Enquanto ele saciava o apetite, deliciando-se com o leite, fiquei a pensar que, muitas vezes na vida, vemos um objeto de desejo afastar-se ou aparentemente tornar-se inacessível e reagimos infantilmente, com tristeza, lamentações e murmúrios. Uma reação puramente emocional, instintiva, como uma criança. Outras vezes, já estamos de volta ao caminho de realização do nosso desejo, mas não percebemos e permanecemos sofrendo desnecessariamente. Outras vezes ainda, nos colocamos como vítimas, achando-nos prejudicados por Deus ou por alguém, quando de fato pode existir um motivo imperativo para o que está acontecendo.
Enfim, quantas vezes, diante das vicissitudes da vida, ao invés de usar o discernimento e a maturidade de um adulto, acabamos nos deixando levar pela impulsividade da criança que habita em nós.
Isso sem falar nas coisas desejadas e alcançadas, que mais tarde tornam-se fontes de infelicidade. E as coisas desejadas e não alcançadas, que foi muito melhor não terem acontecido. E ainda, as coisas maravilhosas, que ao chegarem à nossa vida, enxergamos como ruins ou neutras e só mais tarde reconhecemos seu valor extraordinário. Ou seja, às vezes somos adultos infantis e achamos que nossas vontades e necessidades têm que ser atendidas no tempo e na forma que desejamos…

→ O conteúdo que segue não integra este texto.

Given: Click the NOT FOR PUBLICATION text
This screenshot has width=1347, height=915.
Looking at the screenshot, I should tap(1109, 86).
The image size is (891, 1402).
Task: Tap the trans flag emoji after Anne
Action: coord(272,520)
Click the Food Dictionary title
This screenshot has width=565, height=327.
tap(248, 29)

Estas reflexões me fizeram lembrar um caso ocorrido com um colega de trabalho. Nossa empresa tinha sede no Rio de Janeiro e filiais em São Paulo e outros estados. Frequentemente havia reuniões de coordenação e os colegas das filiais vinham dos estados para participar. Numa quinta-feira, dia 31 de outubro de 1996, este nosso colega de São Paulo saiu de casa de manhã em direção ao Aeroporto de Congonhas para pegar um voo para o Rio de Janeiro de modo a participar de uma daquelas reuniões.
Como de hábito, saiu cedo já que havia reservado a passagem aérea para 8:30h aproximadamente, embora a reunião fosse apenas na parte da tarde. Preferia chegar ainda pela manhã para consolidar informações, interagir com os colegas e preparar-se melhor para os assuntos em pauta.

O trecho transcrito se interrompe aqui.